Pulling a U-Haul is often necessary for a cross-country move, but it’s definitely not ideal. The trailer's unwieldy, the towing vehicle becomes slow to accelerate, and every hill feels like a struggle. Our particular trailer had a delightful tic: when you turned on the right blinker in the car, the trailer’s right blinker went on, and when you turned on the car’s left blinker—the trailer’s right blinker went on. We didn’t report this to U-Haul while on the road for fear they’d make us unload the whole damn thing and switch it out for a new one. Under those circumstances, the blinker situation didn’t seem all that bad.
But as mentioned previously, our biggest issue was fear of U-Haul theft. I think any rational person would share that concern if they had all their personal belongings in one tin-shed-on-wheels. And if Neal and I have a motto for travel, real estate, or life in general, it’s this: Trust No One.
For me, this has been a learned position, a result of life experience. After being robbed—twice—while living abroad, I had no choice but to wise up. Later on in my travels, when a Spanish kid (barely a teenager) on a bike approached me to ask what time it was, I was ready for him. I wasn’t wearing a watch—he could see that—and knew I’d have to reach for my phone. Sure enough, when I did, he made to snatch the phone out of my hand. Older and wiser, I yanked my arm away quickly. He rode away empty-handed. I’d learned not to trust anyone, not even a baby-faced kid on a bike.
A year after my abroad experience, I moved to New York City. Happily, in my four-and-a-half years there I was never "taken in," pick-pocketed, or worse. That’s largely due to luck, I know, and the fact that New York isn’t as bad as some would lead you to believe. But I like to think that it was also due in part to being cautious, to being skeptical of any stranger who approached me, no matter what they looked like. (A nun who used to collect money blocks from my office—“for the children”—was most certainly not a nun. Her habit may have told one story, but her hard-edged features and raspy whiskey voice told another. Sure enough, she was exposed as a fraud by a local newspaper about a year after I first began ignoring her pleas for “donations.”)
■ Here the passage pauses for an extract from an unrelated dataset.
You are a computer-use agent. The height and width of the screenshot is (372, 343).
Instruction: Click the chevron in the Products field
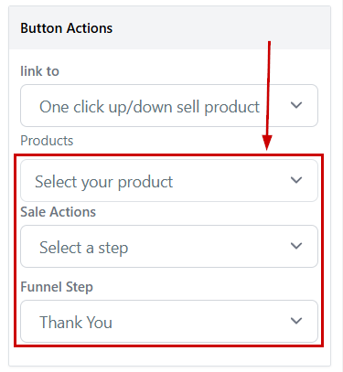[296, 180]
Neal fared nearly as well as I did in New York. (There was one incident on the subway--a drug-addled man demanding money. Fortunately, both my husband and his wallet escaped unscathed.) “New York inspired the craziness in me,” Neal said to me on our cross-country trip, then amended his statement. “Actually, it was probably always there. New York just brought it out.”
The “craziness” he was referring to was this business about the trailer. Neal was convinced someone was going to steal it. He has other, lesser fears too. Such as, that the weight of the trailer (which we named Joan) would cause his car (Roger) to permanently sag in the back. Each day we faced the impossible debate: once we checked in at the day’s hotel, and wanted to go elsewhere, did we bring Joan or leave her in the parking lot?
Enter the cinderblock. If it wasn’t enough that we were traveling with all of our worldly possessions (save for our cat, who was on summer vacation at my parents’ house) we carried a fucking cinderblock with us from Ann Arbor, and took it all the way to Seattle. (Anyone know how to properly dispose of a cinderblock, by the way?) The purpose of the cinderblock was twofold. First, if Joan and Roger were hooked together overnight, the block was placed under Joan’s tongue so that some of the pressure was off Roger. This was not recommended in the U-Haul manual. This was a crazy ritual we imposed on ourselves, so that every day, sometimes multiple times a day, Neal would have to position himself with his hands on the tongue of the trailer, say, “One, two, three…” and on “three” would heave the trailer up while I shoved the cinderblock under it.
Second, the cinderblock also served as anchor/security system when we left Joan behind. It took both of us to lift Joan up and off the hitch. Then, we’d hook and lock her chains to the cinderblock. Again, this procedure was performed every day, often more than once a day.
In Missoula, I got grease on my shirt during this process, right before we were headed out to dinner. I ran back up to the hotel room uttering a stream of curses. After dinner, while in my new outfit, I strained my wrist during the lift and spent the rest of the evening with a bag of ice on it. I’m happy to report there was no lasting damage and my wrist was just fine the next day. Which may have been a teensy bit disappointing, since a cast definitely would have gotten me out of trailer duty for the remainder of our trip.
Postscript: Joan was turned into a Seattle U-Haul facility with no major problems. The wonky signals were a result of bad wiring on the part of the hitch installer. She is not missed.